Tsukuru had never understood the feeling of jealousy. He understood the concept, of course—the sensation you could have toward a person who possesses—or could easily acquire—the talents or gifts or position you covet. The feeling of being deeply in love with a woman only to find her in the arms of another man. Envy, resentment, regret, a frustration and anger for which there is no outlet.
But he had never once personally experienced those emotions. He’d never seriously wished for talents and gifts he didn’t have, or been passionately in love. Never had he longed for, or envied, anyone. Not to say there weren’t things he was dissatisfied with, things about himself he found lacking. If he had to, he could have listed them. It wouldn’t have been a massive list, but not just a couple of lines, either. But those dissatisfactions and deficiencies stayed inside him—they weren’t the type of emotions that motivated him to go out, somewhere else, in search of answers. At least until then.
In this dream, though, he burned with desire for a woman. It wasn’t clear who she was. She was just there . And she had a special ability to separate her body and her heart. I will give you one of them, she told Tsukuru. My body or my heart. But you can’t have both. You need to choose one or the other, right now. I’ll give the other part to someone else, she said. But Tsukuru wanted all of her. He wasn’t about to hand over one half to another man. He couldn’t stand that. If that’s how it is, he wanted to tell her, I don’t need either one. But he couldn’t say it. He was stymied, unable to go forward, unable to go back.
A horrendous pain lashed out at him, as if his entire body were being wrung out by enormous hands. His muscles snapped, his bones shrieked in agony, and he felt a horrendous thirst, as if every cell in his body were drying up, sapped of moisture. His body shook with rage at the thought of giving half of her to someone else. That rage became a thick, sloppy ooze that squeezed out from his marrow; his lungs were a pair of crazed bellows, while his heart raced like an engine with the accelerator slammed to the floor. Darkish, agitated blood pulsed to all his extremities.
He woke up, his body quaking. It took a while before he understood that it had been a dream. He tore off his sweat-soaked pajamas and dried himself with a towel, but no matter how hard he wiped the sweat away, he couldn’t rid himself of that slimy feeling. And he came to a realization. Or maybe felt it intuitively. So this was jealousy . The body or the heart of the woman he loved, or maybe even both, were being wrested from him by someone else.

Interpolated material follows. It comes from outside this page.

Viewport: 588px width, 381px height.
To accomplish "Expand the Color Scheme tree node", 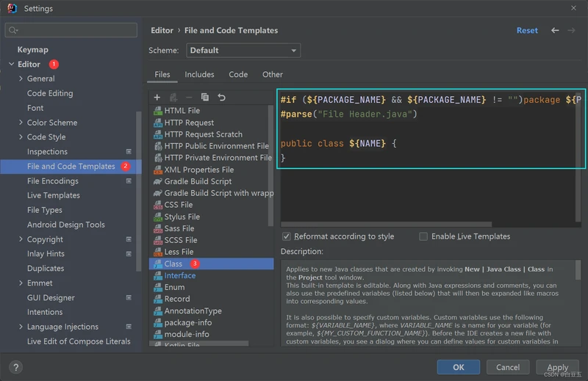I will tap(21, 123).
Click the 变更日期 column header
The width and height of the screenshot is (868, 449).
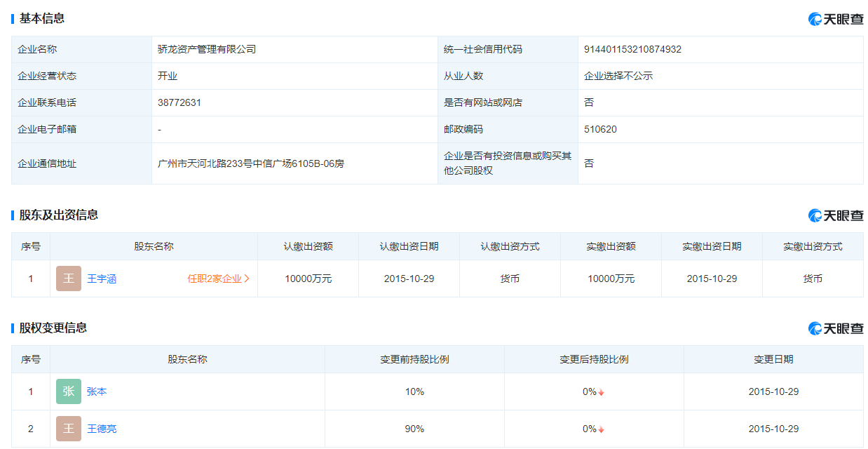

Jealousy—at least as far as he understood it from his dream—was the most hopeless prison in the world. Jealousy was not a place he was forced into by someone else, but a jail in which the inmate entered voluntarily, locked the door, and threw away the key. And not another soul in the world knew he was locked inside. Of course if he wanted to escape, he could do so. The prison was, after all, his own heart. But he couldn’t make that decision. His heart was as hard as a stone wall. This was the very essence of jealousy.

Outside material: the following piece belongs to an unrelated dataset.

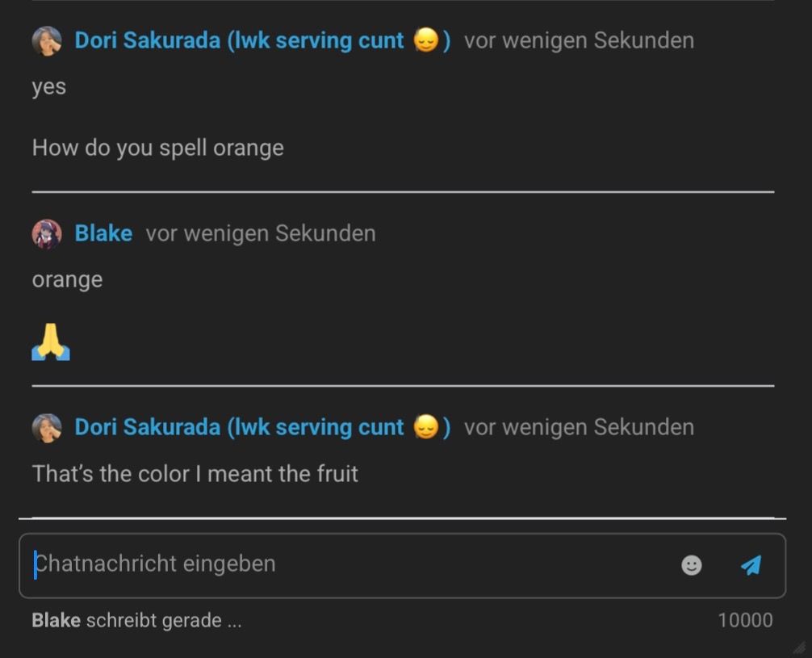Screen dimensions: 812x658
Task: Focus the 'Chatnachricht eingeben' input field
Action: click(x=347, y=564)
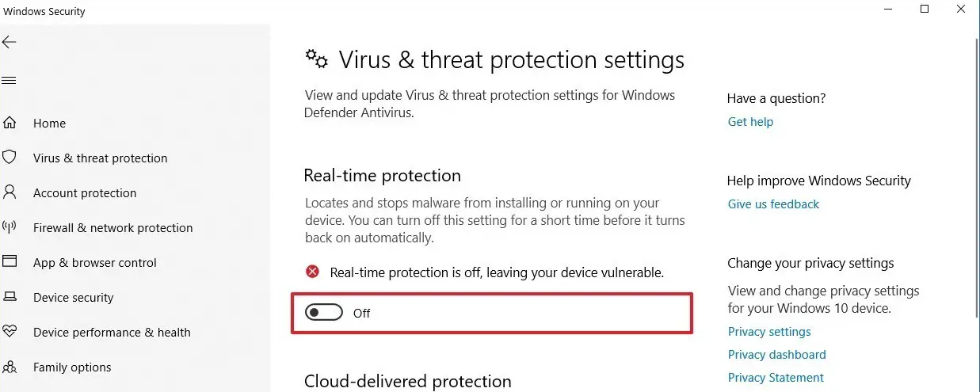Click the Device performance heart icon

[10, 332]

Tsukuru grabbed a carton of orange juice from the fridge and drank glass after glass. His throat was bone dry. He sat down at the table and, watching through the window as the day slowly dawned, willed himself to calm down. This surge of overpowering emotion that had struck him had his heart and body trembling. What in the world could this dream mean? he wondered. Was it a prophecy? A symbolic message? Was it trying to tell him something? Or was this his true self, unknown to him until now, breaking out of its shell, struggling to emerge? Some ugly creature that had hatched, desperate to reach the air outside?